5.	Barley straw	91.4	62.10	55.7	7.38	NA	Sedmihradská et al.⁴⁴ and Aqsha et al.⁴⁵
6.	Switchgrass	91.3	96.9	50.5	3.8	NA	Sheets et al.⁴⁶
7.	Yard trimmings	40	92	39–42	1.5–3.2	NA	Bary et al.⁴⁷
8.	Garden waste	91.4	92.66	32.3	NA	NA	Abreu et al.⁴⁸
9.	Sugarcane Bagasse	95	79.27	58.74	3.98	NA	Vats et al.⁴⁹
10.	Waste paper	95.5	89	65.3–87	0.9	NA	Xu et al.⁵⁰ and Di Fidio et al.⁵¹
11.	Olive mill effluent	5.2	85	NA	3.83	NA	Mekki et al.⁵²
12.	Palm oil mill effluent	6.45	79	59.5	NA	NA	Mamimin et al.⁵³
13.	Mixed wastewater sludge	3.8–4.9	68–79	14–15	16–35	2.1–4.5	Patil et al.⁵⁴ and Kurade et al.⁵⁵
14.	Cheese whey	6.9–7.6	83.91–93	76–77.68	7.79–14	1.28–2.35	Asunis et al.⁵⁶ and Sakarika et al.⁵⁷
15.	Food waste	6.17–25	82–94	19–32	26–36	24–26	Patil et al.⁵⁴ and Saha et al.⁵⁸
16.	De-oiled food waste	7.69	82	69	11	2.2	Yang et al.⁵⁹ and Jiang et al.⁶⁰
17.	De-oiled mustard	88.82	74.49	24.86	32.76	NA	Banerjee et al.⁶¹
18.	De-oiled rice-bran	87.79	75.3	25.85	17	NA	Banerjee et al.⁶¹
19.	De-oiled Jatropha	92.6	85.4	72	5.46	NA	Kanchi et al.⁶²
20.	De-oiled palm kernel	96.55	76.6	66	15.58	6.8	Jimoh and Babatola⁶³
21.	Fruit wastes	38	93	76	6	NA	Saha et al.⁶⁴
22.	Fruit and vegetable waste	34	94	68	2.7	NA	Basak et al.⁶⁵
23.	Potato (peel, mesh), tomato, carrot wastes	NA	NA	14–65	3–22	NA	Singh et al.⁶⁶
24.	Molasses	78–85	NA	48–58	1.28–17.86	NA	Han et al.⁶⁷
25.	Microalgae: Chlamydomonas spp., Porphyridium spp., Chlorella spp., Nannochloropsis spp., Neochloris spp., Acutodesmus spp., Tetraselmis spp.	3.93–28.74	19.55–80.60	13–50	18–46	12–48	Kim et al.²⁵ and Tibbetts et al.⁶⁸

NA: not available.

Being zero-value substrates and able to stabilize the fermentation process by balancing nutrients, organic waste could decrease the process cost by around 70%–75%.^11,69 Nevertheless, fermentative utilization of these complex organic wastes requires solubilization of their organic matter to make them bioavailable to the oleaginous yeast.
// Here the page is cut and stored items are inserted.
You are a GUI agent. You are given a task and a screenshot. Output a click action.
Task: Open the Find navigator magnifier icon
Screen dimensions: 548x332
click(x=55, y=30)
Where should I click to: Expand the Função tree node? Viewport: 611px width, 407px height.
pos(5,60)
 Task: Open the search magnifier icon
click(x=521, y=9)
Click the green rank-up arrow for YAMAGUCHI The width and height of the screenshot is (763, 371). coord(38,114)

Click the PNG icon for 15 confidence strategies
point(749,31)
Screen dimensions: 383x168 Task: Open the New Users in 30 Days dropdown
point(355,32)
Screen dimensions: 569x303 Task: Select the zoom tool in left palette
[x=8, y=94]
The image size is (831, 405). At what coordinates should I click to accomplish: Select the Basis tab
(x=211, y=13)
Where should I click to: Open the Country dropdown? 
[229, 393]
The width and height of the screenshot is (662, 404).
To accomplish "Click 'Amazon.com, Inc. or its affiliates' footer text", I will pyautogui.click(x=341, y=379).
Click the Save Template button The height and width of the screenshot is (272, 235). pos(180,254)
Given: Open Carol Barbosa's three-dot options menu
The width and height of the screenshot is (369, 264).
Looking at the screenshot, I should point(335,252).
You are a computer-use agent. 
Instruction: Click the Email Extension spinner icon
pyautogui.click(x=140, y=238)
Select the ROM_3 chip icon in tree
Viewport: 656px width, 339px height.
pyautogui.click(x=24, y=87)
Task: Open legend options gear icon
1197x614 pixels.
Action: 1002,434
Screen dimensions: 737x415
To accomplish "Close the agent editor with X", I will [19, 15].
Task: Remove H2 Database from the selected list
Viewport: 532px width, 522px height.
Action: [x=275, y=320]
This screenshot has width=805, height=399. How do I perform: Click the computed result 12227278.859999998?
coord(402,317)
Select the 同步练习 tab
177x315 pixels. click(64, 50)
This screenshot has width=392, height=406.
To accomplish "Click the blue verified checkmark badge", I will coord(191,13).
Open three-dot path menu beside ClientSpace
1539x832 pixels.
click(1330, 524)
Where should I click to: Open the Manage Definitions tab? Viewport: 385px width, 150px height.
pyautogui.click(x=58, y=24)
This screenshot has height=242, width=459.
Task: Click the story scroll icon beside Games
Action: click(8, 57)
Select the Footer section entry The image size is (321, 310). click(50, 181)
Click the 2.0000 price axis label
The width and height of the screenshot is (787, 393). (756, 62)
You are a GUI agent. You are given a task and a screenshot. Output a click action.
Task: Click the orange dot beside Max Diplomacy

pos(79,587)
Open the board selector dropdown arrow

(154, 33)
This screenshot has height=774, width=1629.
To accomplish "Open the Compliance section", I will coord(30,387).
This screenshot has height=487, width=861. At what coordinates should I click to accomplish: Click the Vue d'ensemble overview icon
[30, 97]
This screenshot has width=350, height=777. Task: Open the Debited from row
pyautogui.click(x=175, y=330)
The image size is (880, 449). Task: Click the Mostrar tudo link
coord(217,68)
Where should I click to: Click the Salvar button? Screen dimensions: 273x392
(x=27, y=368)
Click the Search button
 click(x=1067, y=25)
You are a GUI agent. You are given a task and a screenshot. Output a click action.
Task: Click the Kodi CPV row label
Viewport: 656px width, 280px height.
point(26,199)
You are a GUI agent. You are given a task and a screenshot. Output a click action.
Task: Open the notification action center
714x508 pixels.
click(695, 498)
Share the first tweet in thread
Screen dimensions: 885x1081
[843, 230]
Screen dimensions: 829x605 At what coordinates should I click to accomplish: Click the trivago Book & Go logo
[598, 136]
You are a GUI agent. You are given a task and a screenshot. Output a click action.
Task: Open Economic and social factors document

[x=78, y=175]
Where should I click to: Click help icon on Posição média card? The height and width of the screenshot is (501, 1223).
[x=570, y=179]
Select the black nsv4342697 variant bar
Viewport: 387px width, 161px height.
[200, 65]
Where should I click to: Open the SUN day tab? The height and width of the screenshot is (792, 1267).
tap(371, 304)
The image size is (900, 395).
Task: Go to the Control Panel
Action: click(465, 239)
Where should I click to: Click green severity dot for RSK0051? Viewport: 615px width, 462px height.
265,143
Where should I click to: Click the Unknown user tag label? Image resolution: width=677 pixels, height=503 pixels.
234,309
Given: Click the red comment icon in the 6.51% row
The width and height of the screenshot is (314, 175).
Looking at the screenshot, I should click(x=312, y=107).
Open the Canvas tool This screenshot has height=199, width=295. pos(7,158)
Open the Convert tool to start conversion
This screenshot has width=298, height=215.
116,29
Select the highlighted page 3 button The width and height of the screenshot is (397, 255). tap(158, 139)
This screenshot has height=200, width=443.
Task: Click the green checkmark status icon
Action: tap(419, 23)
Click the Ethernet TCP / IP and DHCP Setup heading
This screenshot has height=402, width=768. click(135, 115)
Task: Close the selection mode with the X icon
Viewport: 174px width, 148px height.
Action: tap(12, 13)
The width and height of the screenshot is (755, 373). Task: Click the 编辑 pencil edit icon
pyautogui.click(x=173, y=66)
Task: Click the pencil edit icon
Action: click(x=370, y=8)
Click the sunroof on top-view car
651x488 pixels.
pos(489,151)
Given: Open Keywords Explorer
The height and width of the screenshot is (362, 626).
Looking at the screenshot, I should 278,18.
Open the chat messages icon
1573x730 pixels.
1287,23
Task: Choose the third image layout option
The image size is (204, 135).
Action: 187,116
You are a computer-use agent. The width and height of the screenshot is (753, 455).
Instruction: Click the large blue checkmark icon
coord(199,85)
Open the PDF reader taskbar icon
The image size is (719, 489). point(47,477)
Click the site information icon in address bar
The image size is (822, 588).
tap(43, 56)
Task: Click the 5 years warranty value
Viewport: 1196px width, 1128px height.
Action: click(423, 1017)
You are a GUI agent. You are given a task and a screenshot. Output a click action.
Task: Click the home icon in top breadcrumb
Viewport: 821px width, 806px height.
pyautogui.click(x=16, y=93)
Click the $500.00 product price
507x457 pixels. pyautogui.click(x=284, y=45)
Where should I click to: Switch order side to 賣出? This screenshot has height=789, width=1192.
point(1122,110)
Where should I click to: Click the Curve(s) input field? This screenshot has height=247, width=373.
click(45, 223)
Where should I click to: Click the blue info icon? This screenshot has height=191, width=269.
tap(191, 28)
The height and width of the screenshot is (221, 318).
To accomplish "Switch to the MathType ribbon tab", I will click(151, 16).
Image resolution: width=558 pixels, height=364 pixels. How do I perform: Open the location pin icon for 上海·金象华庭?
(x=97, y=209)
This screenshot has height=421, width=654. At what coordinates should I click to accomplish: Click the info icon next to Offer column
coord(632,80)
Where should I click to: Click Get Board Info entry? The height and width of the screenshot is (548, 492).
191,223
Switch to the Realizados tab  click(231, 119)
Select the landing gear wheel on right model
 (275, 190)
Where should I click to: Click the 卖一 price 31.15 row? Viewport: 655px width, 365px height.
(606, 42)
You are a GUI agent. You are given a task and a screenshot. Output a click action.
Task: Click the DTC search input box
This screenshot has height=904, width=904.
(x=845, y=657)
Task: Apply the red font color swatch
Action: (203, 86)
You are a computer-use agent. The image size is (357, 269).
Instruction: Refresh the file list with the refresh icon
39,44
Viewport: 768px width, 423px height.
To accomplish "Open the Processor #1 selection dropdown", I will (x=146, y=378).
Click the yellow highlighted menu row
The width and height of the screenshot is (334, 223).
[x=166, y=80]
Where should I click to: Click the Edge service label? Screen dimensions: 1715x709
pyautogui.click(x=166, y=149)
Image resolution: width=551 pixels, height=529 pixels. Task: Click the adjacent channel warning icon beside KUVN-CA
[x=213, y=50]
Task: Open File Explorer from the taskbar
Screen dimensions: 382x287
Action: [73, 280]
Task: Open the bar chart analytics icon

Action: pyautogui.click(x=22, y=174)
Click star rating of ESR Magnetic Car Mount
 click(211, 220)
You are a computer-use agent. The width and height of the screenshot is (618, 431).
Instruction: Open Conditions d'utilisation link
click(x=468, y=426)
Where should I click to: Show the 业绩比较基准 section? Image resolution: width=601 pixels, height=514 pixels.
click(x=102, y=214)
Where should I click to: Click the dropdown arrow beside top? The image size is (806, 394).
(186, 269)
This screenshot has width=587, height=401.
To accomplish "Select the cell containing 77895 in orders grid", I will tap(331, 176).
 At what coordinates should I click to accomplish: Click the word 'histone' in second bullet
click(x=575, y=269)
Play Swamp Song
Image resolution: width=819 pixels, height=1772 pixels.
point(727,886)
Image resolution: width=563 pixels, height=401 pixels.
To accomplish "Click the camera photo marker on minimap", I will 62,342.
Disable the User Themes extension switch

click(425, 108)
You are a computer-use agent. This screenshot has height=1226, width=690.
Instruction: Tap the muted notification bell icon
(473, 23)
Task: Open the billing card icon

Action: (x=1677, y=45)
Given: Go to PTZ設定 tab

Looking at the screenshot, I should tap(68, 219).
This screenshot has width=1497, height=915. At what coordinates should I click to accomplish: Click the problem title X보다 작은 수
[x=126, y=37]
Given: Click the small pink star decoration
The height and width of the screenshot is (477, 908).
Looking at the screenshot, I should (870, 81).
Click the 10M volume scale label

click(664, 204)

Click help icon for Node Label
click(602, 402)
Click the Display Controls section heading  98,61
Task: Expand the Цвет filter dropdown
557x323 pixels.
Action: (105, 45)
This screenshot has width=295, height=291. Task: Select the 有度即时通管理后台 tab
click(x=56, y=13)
Various pretreatment processes such as enzymatic hydrolysis; acid/alkali hydrolysis; microwave irradiation, hydrothermal, deep eutectic solvents, ultrasound, ionic liquids, and supercritical carbon dioxide treatments; etc. have been employed to hydrolyze and solubilize the organic matters.^70,71 Microwave irradiation of microalgal biomass extracted 33%–57% of organic constituents as soluble fractions and increased the bioaccessibility by lysing the rigid cell wall.⁷² Ultrasound pretreatment of wastewater sludge increased the soluble COD by 23 times of untreated sludge.⁷³ Hydrothermal treatment of lignocellulosic rice straw achieved solubilization of 96% of hemicellulosic fraction in the biomass.⁷⁴ Humic acid-assisted alkaline pretreatment of lignocellulosic Kentucky bluegrass followed by enzymatic hydrolysis solubilized around 71% cellulose in the hydrolysate.⁷⁵ Therefore, pretreatment of these complex zero-value biomasses could be the primary step to solubilize organic matter for their fermentative utilization using oleaginous yeast.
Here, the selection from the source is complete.